Rep. Wiley Nickel of North Carolina criticized the Securities and Exchange Commission over its handling of a controversial bulletin that details how firms should account for holding cryptocurrencies.
The Democrat said the bulletin could make digital assets less safe, days after a congressional watchdog, the Government Accountability Office, said the SEC needed to go in front of Congress before the bulletin could be effective.
"I'm happy that Congress will now get a say on this rule," Wiley said on Thursday during a House Financial Services subcommittee hearing. Wiley is also a member of the House Financial Services Subcommittee on digital assets, financial technology and inclusion.
"The GAO decision is just the latest in a series of losses for the SEC demonstrating the agency's disregard for the statutorily required processes in the Administrative Procedures Act," Wiley said. The Administrative Procedures Act, or APA, governs how federal agencies develop and issue rules.
The SEC's Staff Accounting Bulletin No. 121, or SAB 121, was issued in March 2022 and requires firms that custody crypto to record customer holdings as liabilities on their balance sheets.
The bulletin is subject to the Congressional Review Act, which requires that before a rule can go into effect, agencies have to submit a report on the rule to Congress, the GAO said on Tuesday.
SEC Chair Gary Gensler defended the bulletin back in April during a House Financial Services Committee hearing.
"What they [SEC staff] said was that public companies, not just banks, that public companies needed to put on their balance sheet if they had their customer crypto because what we subsequently found in bankruptcy court, Celsius bankruptcy and others, that in bankruptcy, investors just stand in line," Gensler said.
Other lawmakers weigh in
Rep. Patrick T. McHenry, R-N.C., who chairs the House Financial Services Committee said the bulletin would "impose massive new requirements on financial institutions."

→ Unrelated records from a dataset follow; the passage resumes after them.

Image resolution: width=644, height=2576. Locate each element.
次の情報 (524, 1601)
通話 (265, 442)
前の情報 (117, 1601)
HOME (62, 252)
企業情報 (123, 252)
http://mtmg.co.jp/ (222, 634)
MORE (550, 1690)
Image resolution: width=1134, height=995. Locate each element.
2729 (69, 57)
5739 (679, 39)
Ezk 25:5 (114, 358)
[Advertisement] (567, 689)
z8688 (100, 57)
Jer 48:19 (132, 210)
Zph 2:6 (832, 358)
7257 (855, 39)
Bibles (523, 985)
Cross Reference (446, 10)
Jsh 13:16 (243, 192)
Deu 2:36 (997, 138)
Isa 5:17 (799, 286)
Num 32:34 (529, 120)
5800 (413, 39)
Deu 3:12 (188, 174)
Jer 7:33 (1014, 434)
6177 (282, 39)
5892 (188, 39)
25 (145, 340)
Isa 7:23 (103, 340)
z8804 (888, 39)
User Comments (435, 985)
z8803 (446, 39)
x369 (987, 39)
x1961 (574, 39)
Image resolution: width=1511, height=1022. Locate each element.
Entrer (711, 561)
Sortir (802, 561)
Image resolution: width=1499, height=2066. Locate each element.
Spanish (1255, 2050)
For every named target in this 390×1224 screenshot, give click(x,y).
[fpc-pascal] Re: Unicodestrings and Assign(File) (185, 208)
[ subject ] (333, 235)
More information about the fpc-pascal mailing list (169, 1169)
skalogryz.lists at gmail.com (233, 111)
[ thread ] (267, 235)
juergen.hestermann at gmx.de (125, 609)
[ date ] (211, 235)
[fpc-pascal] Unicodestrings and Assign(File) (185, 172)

"Ultimately, this would deter institutions and firms from offering custodial services — denying Americans access to safe and secure custody of their assets," McHenry said in a statement. "SAB 121 was drafted with zero input from prudential regulators and the public, and now Congress must step in to block this harmful rule.”
Sen. Cynthia Lummis, R-Wyo., a member of the Senate Banking Committee, said the bulletin should have been in the form of an official rule.
"This sets an incredibly dangerous precedent," Lummis said on Tuesday in a statement. "I plan to use the Congressional Review Act to block this rule in the coming weeks."